PETERSON AIR FORCE BASE, Colo. (AFPN) -- Air Force Space Command (AFSPC) officials here welcomed six more pioneers into the Air Force Space and Missile Program Hall of Fame on Sept. 1.

The program recognizes individuals who played a significant role in the early history of Air Force space and missile programs.

"In keeping with our celebration of the 50 years of Air Force space and missiles, we've expanded our activities for the space and missile program," said Skip Bradley, AFSPC historian.

Specifically, this year's program included two additional events: a panel of retired senior AFSPC officers speaking on "operationalizing space," and a tribute to a retired enlisted airman for his contributions to developing the Air Force's intercontinental ballistic missile program.

The induction ceremony paid tribute to the largest number of new pioneers since the program began in 1997. The new pioneers are retired Lt. Gen. Kenneth W. Schultz, retired Col. Edward Blum, Rita Sagalyn, Wen Tsing Chow, William Troetschel, and Rodney Pratt.

Other milestones for this year's program are the inductions of the first female pioneer--Sagalyn--and the first Asian-born pioneer--Chow.
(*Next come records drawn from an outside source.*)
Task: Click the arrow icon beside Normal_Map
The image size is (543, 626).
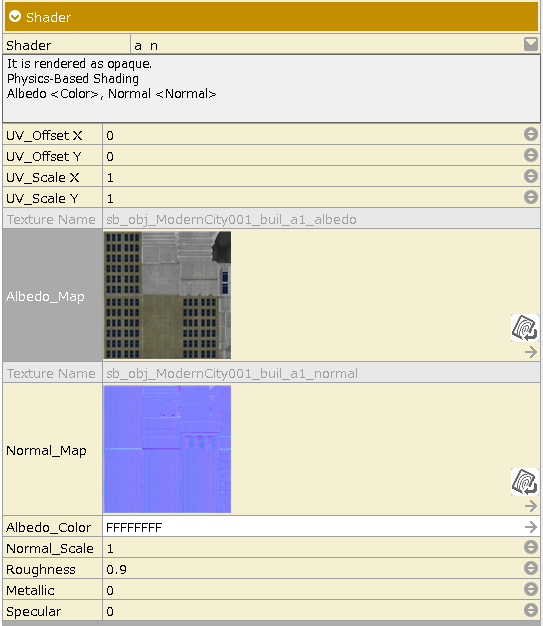Action: click(531, 506)
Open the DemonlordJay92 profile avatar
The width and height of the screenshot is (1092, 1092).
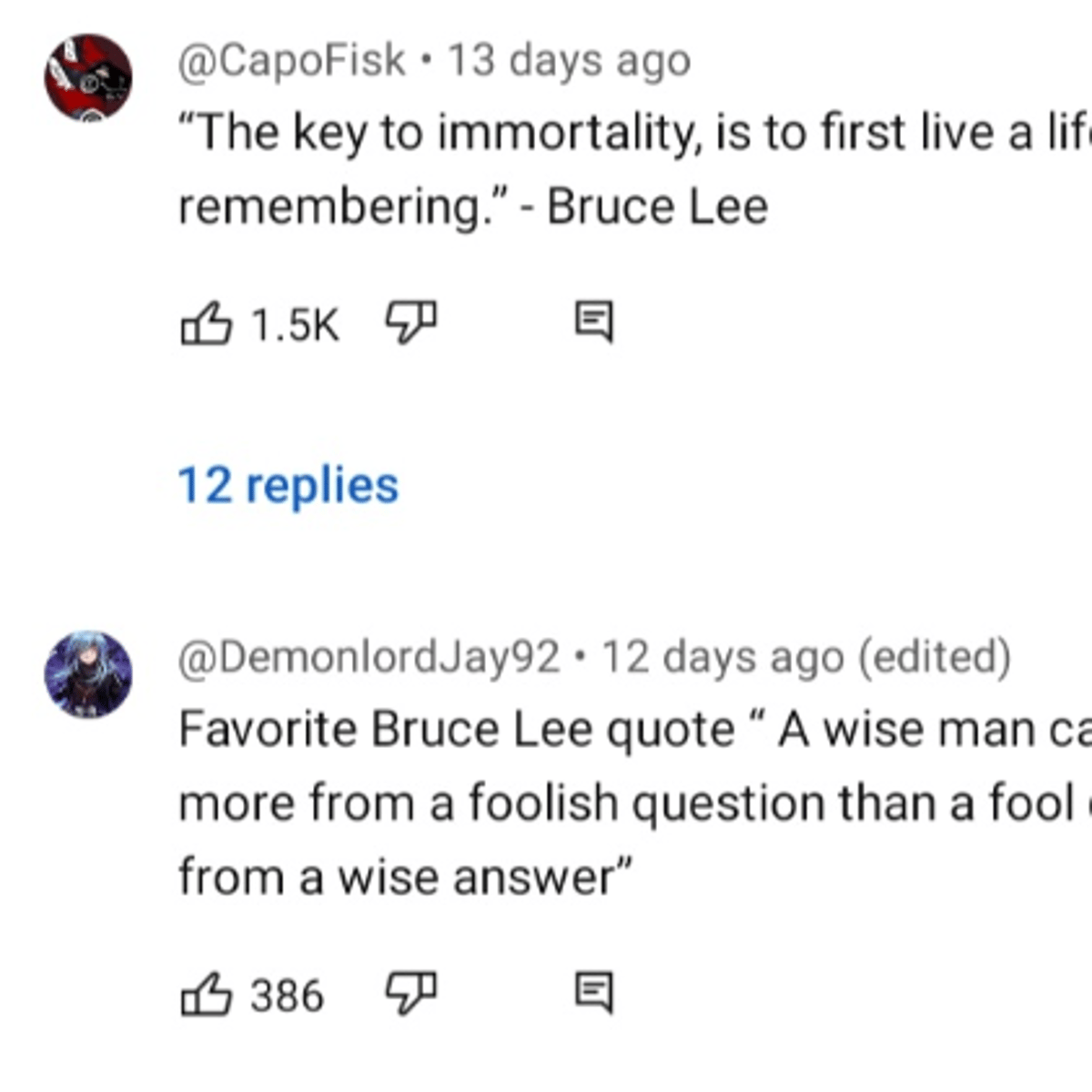[88, 674]
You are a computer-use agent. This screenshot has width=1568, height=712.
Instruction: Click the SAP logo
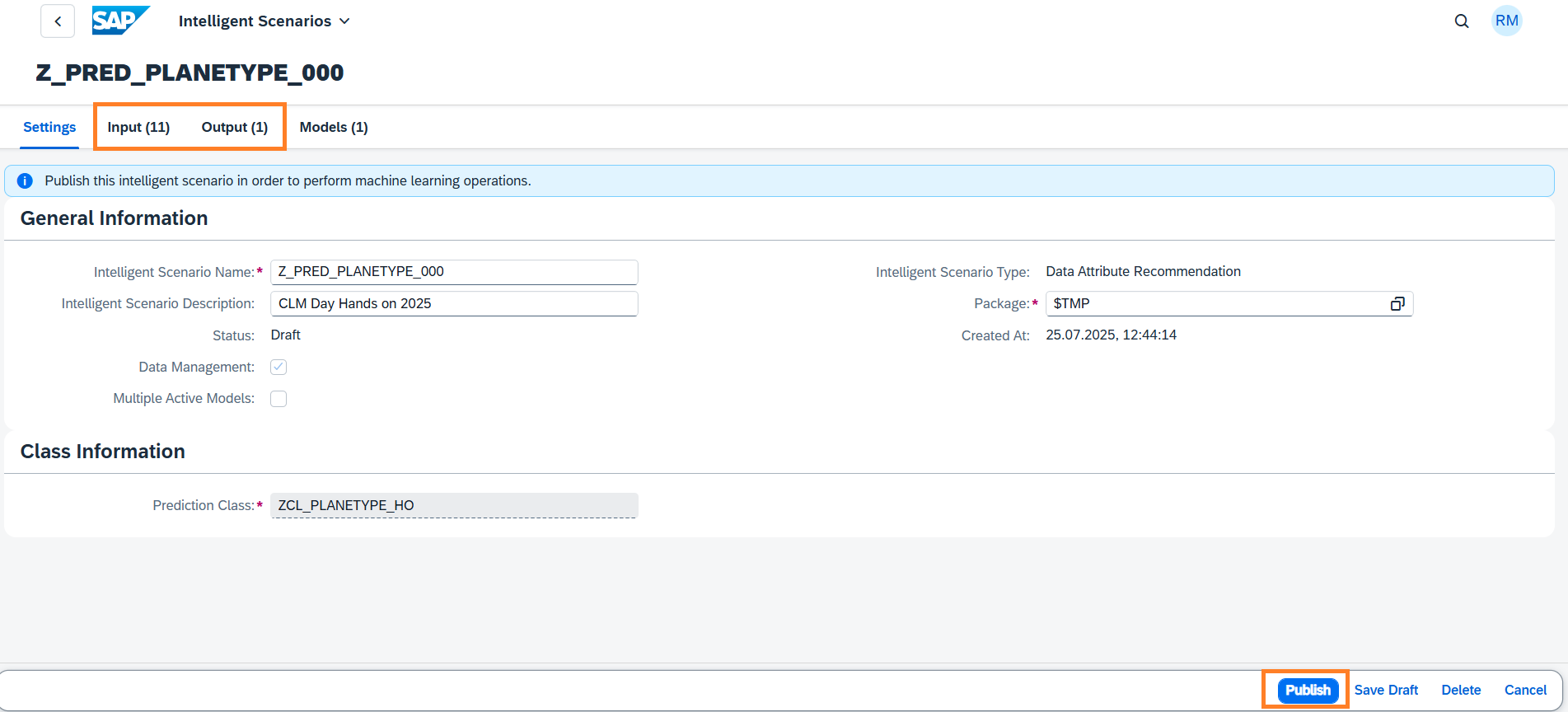coord(120,21)
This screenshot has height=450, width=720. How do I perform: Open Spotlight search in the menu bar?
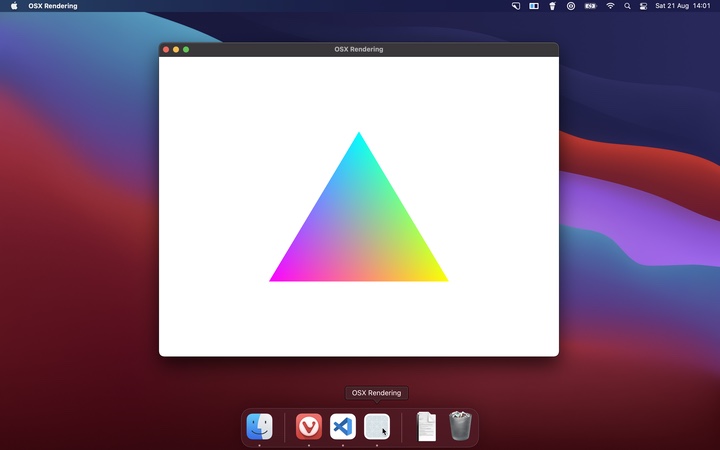(x=627, y=6)
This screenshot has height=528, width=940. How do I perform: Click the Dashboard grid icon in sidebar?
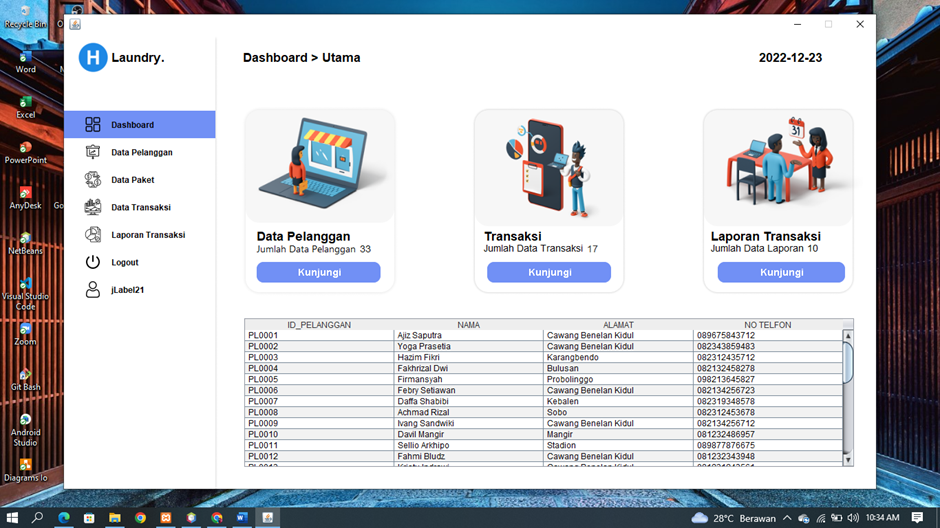[93, 125]
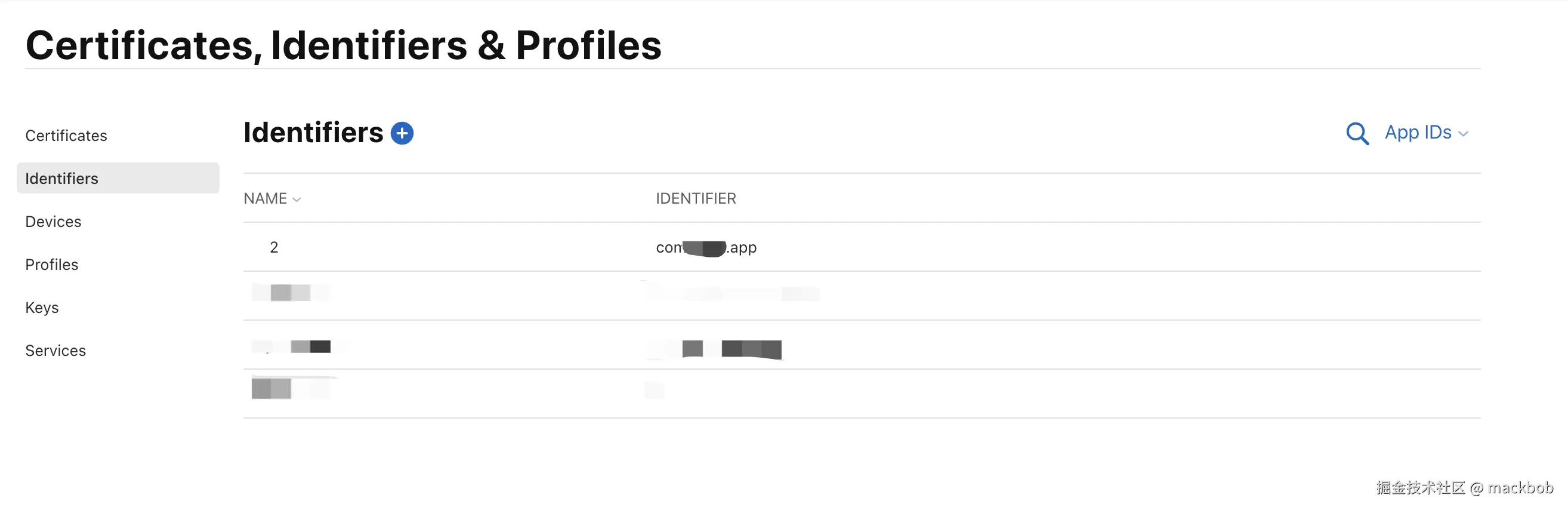Screen dimensions: 1568x510
Task: Open the Profiles section
Action: [52, 265]
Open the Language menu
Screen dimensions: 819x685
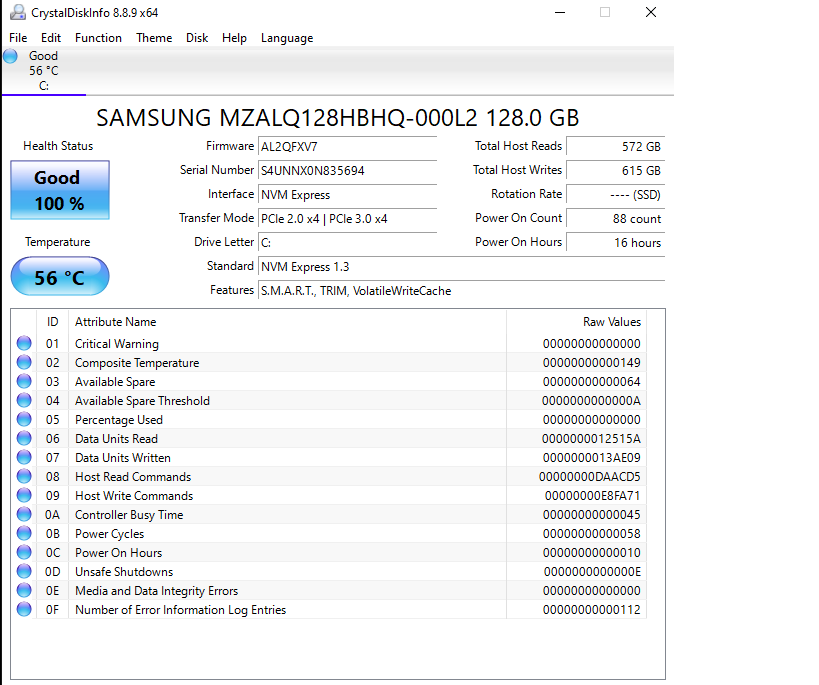(x=287, y=38)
The honorees' contributions span a variety of fields, but all were instrumental in paving the way for current and future endeavors in the space and missile arena, officials said.

"We're recognizing the depth and breadth of these pioneers' contributions to the Air Force's space and missile programs," said Dr. Rick Sturdevant, AFSPC deputy command historian.

Retired Air Force Lt. Gen. Kenneth W. Schultz

Schultz managed the contract to develop the initial Air Force Space Plan. he initiated acquisition of significantly improved re-entry systems for the Minuteman, Polaris, and Poseidon weapon systems; and he revitalized important measurement programs supporting ballistic missile programs. He also led design and development of the Minuteman III ICBM, the nation's first missile capable of carrying multiple independently targetable re-entry vehicles.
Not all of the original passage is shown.